**What you should do:** Pick up at the line with "Viewport: 403px width, 290px height.". Write it out exactly, along with each later line through the end of the data, and nothing more.

Stored records
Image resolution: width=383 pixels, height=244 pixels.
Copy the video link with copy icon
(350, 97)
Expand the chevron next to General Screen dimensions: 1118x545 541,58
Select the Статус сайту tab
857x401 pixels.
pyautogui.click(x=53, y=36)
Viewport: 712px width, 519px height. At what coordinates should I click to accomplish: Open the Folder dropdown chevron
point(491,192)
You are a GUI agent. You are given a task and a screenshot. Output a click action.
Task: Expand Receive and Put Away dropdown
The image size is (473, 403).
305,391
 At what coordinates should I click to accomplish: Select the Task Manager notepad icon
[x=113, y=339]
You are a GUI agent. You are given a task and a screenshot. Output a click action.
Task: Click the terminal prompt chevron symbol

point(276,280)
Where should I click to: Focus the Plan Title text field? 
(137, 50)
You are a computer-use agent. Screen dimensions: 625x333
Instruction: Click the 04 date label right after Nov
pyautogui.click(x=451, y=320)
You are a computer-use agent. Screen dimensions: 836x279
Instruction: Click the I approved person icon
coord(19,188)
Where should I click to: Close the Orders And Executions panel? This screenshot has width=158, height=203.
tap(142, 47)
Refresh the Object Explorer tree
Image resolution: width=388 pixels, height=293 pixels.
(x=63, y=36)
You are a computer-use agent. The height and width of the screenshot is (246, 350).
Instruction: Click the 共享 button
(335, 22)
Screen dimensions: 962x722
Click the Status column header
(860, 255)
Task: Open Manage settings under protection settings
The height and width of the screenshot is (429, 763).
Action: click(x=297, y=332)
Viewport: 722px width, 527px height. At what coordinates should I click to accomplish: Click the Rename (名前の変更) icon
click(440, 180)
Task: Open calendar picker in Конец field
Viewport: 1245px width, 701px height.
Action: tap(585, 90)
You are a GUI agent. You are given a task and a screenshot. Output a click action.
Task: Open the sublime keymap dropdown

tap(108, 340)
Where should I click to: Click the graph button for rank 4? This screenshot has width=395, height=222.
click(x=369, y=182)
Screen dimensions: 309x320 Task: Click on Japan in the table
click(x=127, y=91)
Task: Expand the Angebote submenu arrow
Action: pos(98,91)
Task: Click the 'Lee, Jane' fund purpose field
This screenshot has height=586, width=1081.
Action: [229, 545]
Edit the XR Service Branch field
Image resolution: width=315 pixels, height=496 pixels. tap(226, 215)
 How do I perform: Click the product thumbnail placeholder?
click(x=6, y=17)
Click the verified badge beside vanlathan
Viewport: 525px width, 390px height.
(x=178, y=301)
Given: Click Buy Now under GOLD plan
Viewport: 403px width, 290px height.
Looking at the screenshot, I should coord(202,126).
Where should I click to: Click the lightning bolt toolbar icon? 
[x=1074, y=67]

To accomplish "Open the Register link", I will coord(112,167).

**Task response:**
Viewport: 403px width, 290px height.
Looking at the screenshot, I should coord(202,126).
Where should I click to: Click the lightning bolt toolbar icon? 
[x=1074, y=67]

To accomplish "Open the Register link", I will coord(112,167).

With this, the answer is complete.